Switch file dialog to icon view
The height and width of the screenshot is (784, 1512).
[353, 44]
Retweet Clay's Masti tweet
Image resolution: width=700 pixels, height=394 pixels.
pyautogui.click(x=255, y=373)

What is needed: From the line with "Image resolution: width=700" through the last line of the records, set down every line exactly as written and leave out all others.

Expected answer:
Image resolution: width=700 pixels, height=394 pixels.
pyautogui.click(x=255, y=373)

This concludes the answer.